Это был статный седовласый мужчина с морщинистым лицом и грубым, орлиным носом. Он зашел в шинок недавно и стоял поодаль, внимательно слушая чужие разговоры и едва заметно улыбаясь.
— Сплетни — дело бабское, — заметил он, обводя цепким взором собравшихся.
— И никакие енто не сплетни! — возмутился Ибрагим.
— Шли бы вы ратушу строить, — не обращая внимания на визг недовольного рассказчика, продолжал солтыс. — Остов выгнан, леса стоят, а работать некому. Неровен час буря взыграется, сметет разом и леса, и балки — до весны ратуши не выстроим.
— Работа не волк… — начал было Ибрагим, но заметив на себе ледяной взгляд Вышеготы тут же присмирел. — Идем, солтыс, а как же не пойтить, коль общий долг кличет? Токмо не сказывайте, мол, соврал я про кровопийцу-то. Как есть говорю: вомпер у нас в селе объявился.
— Эх, хватит страху-то нагонять, чай не в юбках ходим, — сказал здоровенный детина с пышной рыжей шевелюрой и громогласно расхохотался.
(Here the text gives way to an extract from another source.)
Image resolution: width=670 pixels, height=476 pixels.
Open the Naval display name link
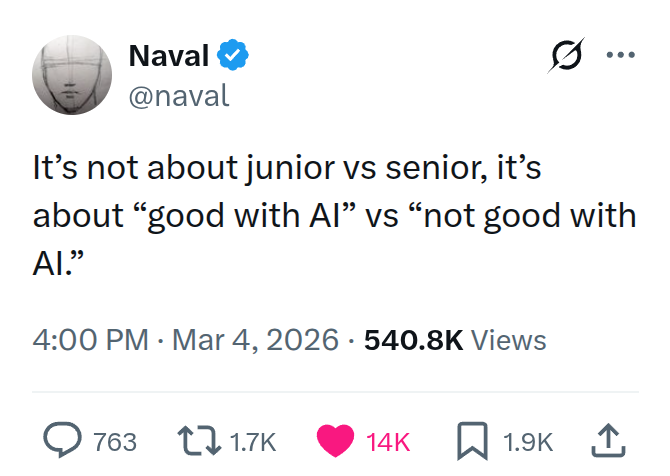(169, 57)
Схватил кружку, которая потерялась из виду в его огромной лапище, и утопил смех в пиве. Выпив и оттерев с молодецких пушистых усов пену, детина громко крякнул и, улыбаясь, добавил: — Пуганные. А солтыс прав: веры в твои россказни — ни на грош.
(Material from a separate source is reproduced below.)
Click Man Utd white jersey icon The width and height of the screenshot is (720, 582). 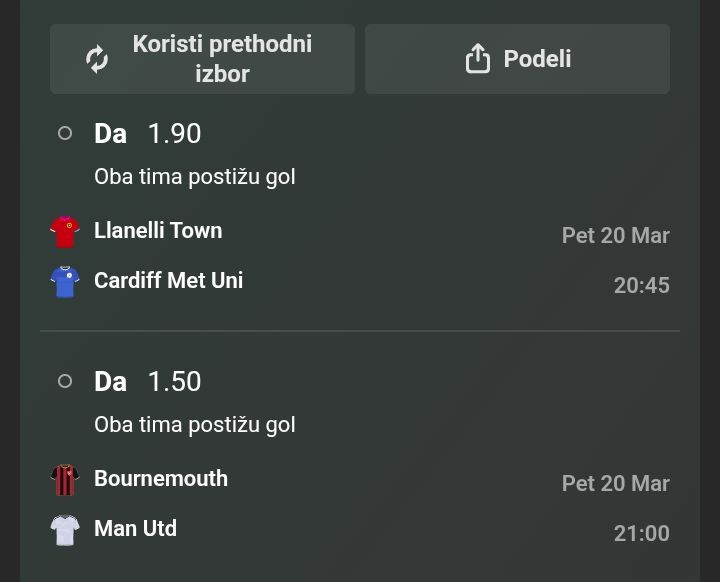point(65,529)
— Верить, аль нет — дело твое, — с обидой сказал Ибрагим. — Да не говори опосля, что не упреждал.
— Довольно! — не выдержал солтыс и ударил кулаком по столу. — Подымайте свои зады, бездельники, и дуйте к ратуше, пока не велел вас гнать туда батогами. Когда придет час над своими посевами бдеть, вот тогда сколь угодно будете по шинкам шастать и пиво цедить. А сейчас — всем работать! Да пошустрее…
Погоняя других, где словами, а где и затрещинами, солтыс вытолкал всех из шинка и вышел сам.
— Бездельники! — уже на крыльце продолжал негодовать Вышегота. — Вомперов навыдумывали и сидят, пиво хлещут, байками один другого почуют.
И тут краем глаза — из-за столпившихся было плохо видно — он заметил, как его дочь в компании какого-то неизвестного человека, закутанного в черный, не по погоде легкий плащ, шмыгнула за оградку чужого дома. Вышеготу пронзил страх, дурное предчувствие кольнуло сердце, и он со всех ног, расталкивая тех, кого сгонял на работу, рванулся вдогонку. С нечеловеческой скоростью солтыс добежал до забора, перемахнул через него, зацепился тулупом, упал лицом в снег. Вскочил на ноги, сбросил тулуп и помчался дальше.
Забежав за дом, оказался в яблоневом саду. Вокруг никого не было. Тихо, пустынно. Даже следов на девственном снегу не нашлось. Вышегота замялся, выругался: неужто привиделось? Не может такого быть! Он же сам, своими глазами видел дочь и человека в черных одеяниях.
— Наслушался сплетен, — сплюнул солтыс. — С такими работягами и в фоморов поверишь.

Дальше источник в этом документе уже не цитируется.